Gaining personhood, in other words, has made Sophia a better cog in the machine.

 

Fool Me Once, Shame on You. Fool Me Twice, Shame on Your Engineering Team

 

Another major moment – though one that, like Sophia, may have been more hype than help – was the project demo of “Google Duplex,” an automated system in which a human-sounding voice places calls on your behalf. Google claims it can understand complex sentences, fast speech and long remarks (although according to CNET it can only be used to “schedule a hair appointment, make reservations at a restaurant and get holiday hours of a business,” raising questions about what, exactly it “understands.”) In its demo, it specifically did not identify itself as an AI to the people on the other end of the call, and in fact was specifically programmed to use verbal tics to make itself seem human.

Much in the way that the world’s first robot citizen has been co-opted into an endless marketing gig, the very first public demonstration of the world’s first truly automated digital phone assistant was used to lie to other humans.

Unless of course its demo was heavily staged, which has been suggested, in which case it was being used as a tool to lie to a much larger, more credulous, group of humans. Either way: deceit was central to its purpose.

 

Hacking Consensus Reality

 

But by far the most significant development in automation since the beginning of this series has been the realization that “deep fake” technology is now upon us. Anyone who has the right AI algorithms – which are available on numerous code-sharing platforms – can use their basic video-editing systems to make it appear that almost anyone is saying or doing almost anything.

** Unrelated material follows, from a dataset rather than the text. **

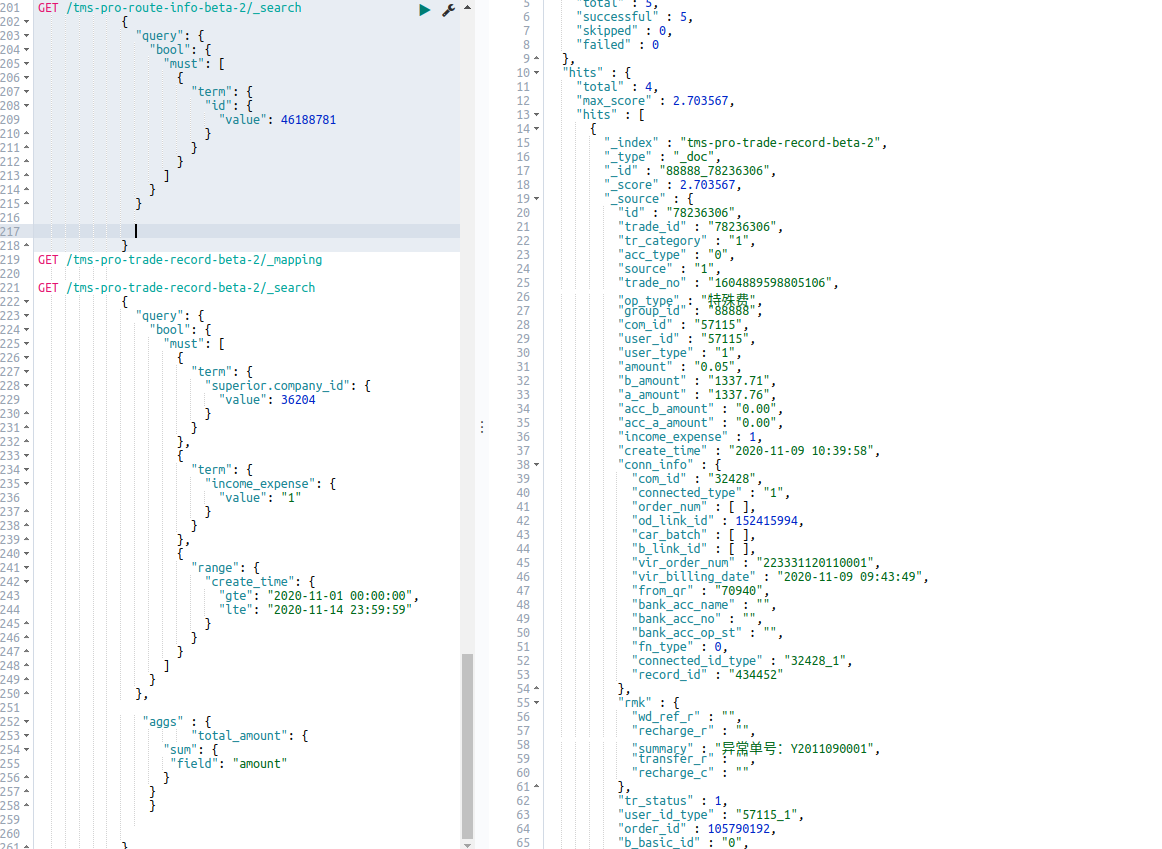
Task: Click the GET /tms-pro-route-info-beta-2/_search line
Action: pyautogui.click(x=170, y=7)
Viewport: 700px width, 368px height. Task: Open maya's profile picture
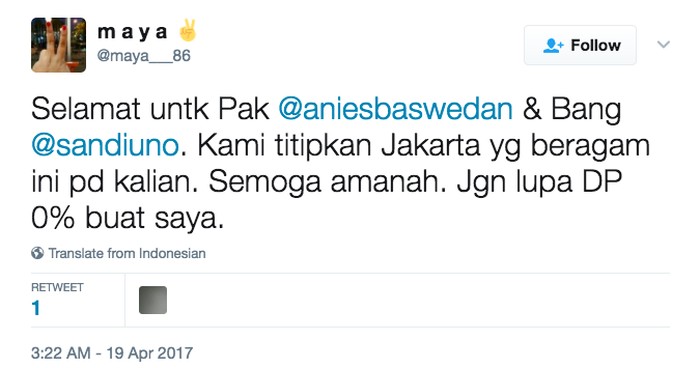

It was first widely used for custom digital pornography, welding prominent actresses’ heads to anonymous sex workers’ bodies to create the illusion that famous women who were not having sex to amuse you were, in fact, having sex to amuse you. But a later demonstration was able to create the convincing image of a speech by President Obama – literally putting words into a close-to-literal facsimile of his mouth.

If seeing is believing, we are creating a world where the most basic building blocks of consensus reality can be manipulated by bored teenagers, angry incels, national intelligence services, and digital mercenaries, for purposes ranging from nefarious to shits-n’-giggles. And in so doing they continue to weaken the common bonds, however tenuous, that connect us together.

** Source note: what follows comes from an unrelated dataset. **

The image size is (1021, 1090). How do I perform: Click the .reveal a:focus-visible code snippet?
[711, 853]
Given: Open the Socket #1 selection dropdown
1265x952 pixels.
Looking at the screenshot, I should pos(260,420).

How do we fact check when we literally can’t trust our own eyes?

 

The System Is Designed To Lie To You

 

What we’re seeing playing out before us, not in history but in real time, is the tendency of our new information technologies to be used to dehumanize each other, and lie to each other.

No matter how this technology advances, that seems to remain a constant.

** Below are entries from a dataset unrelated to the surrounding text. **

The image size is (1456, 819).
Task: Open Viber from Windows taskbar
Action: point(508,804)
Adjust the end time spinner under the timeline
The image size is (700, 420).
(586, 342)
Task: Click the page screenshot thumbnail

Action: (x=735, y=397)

Being human-enough-for-government-work only made Sophia more exploitable. Putting words in someone’s mouth, let alone using their image for pornography without their consent, is surely a kind of dehumanization. And all of these applications of the new technology are explicitly trafficking in lies.

In the case of deep fakes, deception and exploitation is explicitly the point. Likewise the granting of citizenship to Sophia was always a marketing stunt – there was no larger purpose than to generate publicity by making exactly the kind of ludicrous claim that the media feels obliged to report on.

But why did Google Duplex need to fool anyone? What purpose did that serve? How does it enhance the functionality or improve the product? (In fact, fooling the person on the phone arguably makes the AI less functional, as it means people are more likely to interpret its behavior incorrectly.) It seems possible, likely even, that Google felt the need to demonstrate that Duplux could fool human beings because the companies that would pay for the service see the ability to fool people as a crucial product feature. Sure.

But that only begs the question: why?

Why is it so damn important that our technology deceive us?

 

Science Fiction Lied to Us!  (And so Encouraged Us to Lie to Each Other)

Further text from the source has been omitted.